Prime Day has become, for many brands, a significant manufactured shopping holiday, on par with the sales seen during the holiday season. The 2019 Prime Day, for example, surpassed the 2018 Black Friday and Cyber Monday combine in total sales on Amazon, with more than 175 million items purchased throughout the two-day event, according to the company.

But thanks to the pandemic leading to a surge in online shopping to the point where Amazon and other online retailers have been struggling to keep up with inventory and shipment, Amazon Prime Day 2020 would be postponed in the U.S. from July to sometime in the fourth quarter, CFO Brian Olsavsky said in an earnings call last month.

Without this keystone sales event at a time of the year when consumers have been conditioned to spend big money on discounted goods, publishers with commerce operations are seeing an opportunity to try their hand at creating their own shopping holidays.

This summer, The Strategist and Cosmopolitan both launched their first two-day long shopping events. And StackCommerce, an ecommerce platform used by hundreds of media companies, is looking to create a sales event that will span across many of its publishing partners’ commerce sites.

The New York Times’ commerce site, Wirecutter, previously tested its own version of a day-long shopping event with its Wirecutter Deal Day. But after two years, the publisher decided to pivot away from the single-sale day event model to do smaller series of sale events throughout the year.

The 2018 Deal Day featured three dozen exclusive deals from retailers and then doubled that number in 2019, according to director of business development and partnerships Leilani Han. Not only that, but year over year the number of units sold during the event doubled.

Han said it was more opportunistic to break up the WDD into smaller, more thematic events throughout the year, including “Sleep Week,” work from home deals early in the pandemic and a back to school event. These smaller events now happen about once a month.

Other publishers, though, are still bullish on the idea of taking a piece of market share back from Amazon through one large scale summertime shopping event.
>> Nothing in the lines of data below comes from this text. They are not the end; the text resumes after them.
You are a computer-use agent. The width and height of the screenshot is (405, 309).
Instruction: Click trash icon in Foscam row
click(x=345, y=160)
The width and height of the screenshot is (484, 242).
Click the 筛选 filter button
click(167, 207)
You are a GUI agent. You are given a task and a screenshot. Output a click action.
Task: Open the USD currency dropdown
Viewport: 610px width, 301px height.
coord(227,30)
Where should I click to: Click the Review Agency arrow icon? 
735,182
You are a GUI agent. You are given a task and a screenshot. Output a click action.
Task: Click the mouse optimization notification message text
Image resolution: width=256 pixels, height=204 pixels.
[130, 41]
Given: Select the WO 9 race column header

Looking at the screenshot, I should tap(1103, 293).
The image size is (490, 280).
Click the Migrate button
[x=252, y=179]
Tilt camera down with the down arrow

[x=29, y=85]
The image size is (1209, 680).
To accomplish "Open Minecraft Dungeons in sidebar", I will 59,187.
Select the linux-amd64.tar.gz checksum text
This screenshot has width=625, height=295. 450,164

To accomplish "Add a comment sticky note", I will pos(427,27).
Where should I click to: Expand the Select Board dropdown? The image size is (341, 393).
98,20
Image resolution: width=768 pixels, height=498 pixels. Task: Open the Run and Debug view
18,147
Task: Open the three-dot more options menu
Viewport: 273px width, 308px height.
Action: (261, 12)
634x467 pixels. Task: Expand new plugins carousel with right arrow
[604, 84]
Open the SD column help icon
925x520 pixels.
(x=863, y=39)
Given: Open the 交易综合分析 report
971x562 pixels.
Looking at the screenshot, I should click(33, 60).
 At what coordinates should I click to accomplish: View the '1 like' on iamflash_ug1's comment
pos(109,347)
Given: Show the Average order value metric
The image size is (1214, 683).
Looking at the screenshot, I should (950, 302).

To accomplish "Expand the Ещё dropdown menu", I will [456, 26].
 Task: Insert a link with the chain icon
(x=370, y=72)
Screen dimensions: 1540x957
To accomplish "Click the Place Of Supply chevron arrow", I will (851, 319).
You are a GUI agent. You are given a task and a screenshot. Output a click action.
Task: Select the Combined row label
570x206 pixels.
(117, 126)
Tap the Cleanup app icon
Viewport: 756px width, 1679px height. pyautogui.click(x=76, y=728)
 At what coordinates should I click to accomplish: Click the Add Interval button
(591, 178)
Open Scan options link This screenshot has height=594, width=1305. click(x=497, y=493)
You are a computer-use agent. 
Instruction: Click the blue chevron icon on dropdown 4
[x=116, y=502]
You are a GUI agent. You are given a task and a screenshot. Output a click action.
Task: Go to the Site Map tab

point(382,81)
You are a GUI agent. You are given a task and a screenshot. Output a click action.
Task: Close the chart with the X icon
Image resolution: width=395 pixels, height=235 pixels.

Two months ago, The Strategist came up with the idea to create its “Two-Day (Actually Good) Sale” event coming off its all time best month for both traffic and revenue in May. Like most publishers, its commerce business was also booming in the second quarter with an 85% year-over-year increase in revenue.

Camilla Cho, head of e-commerce at The Strategist’s parent company Vox Media, said that the sale event was never intended to compete with the scale of Prime Day and, beyond that, if Prime Day still took place in July, The Strategist would have moved the date of its own event.

But in its absence, the “Actually Good Sale” took place July 29-30 and included 32 products on its website and three additional products that were exclusive for newsletter subscribers.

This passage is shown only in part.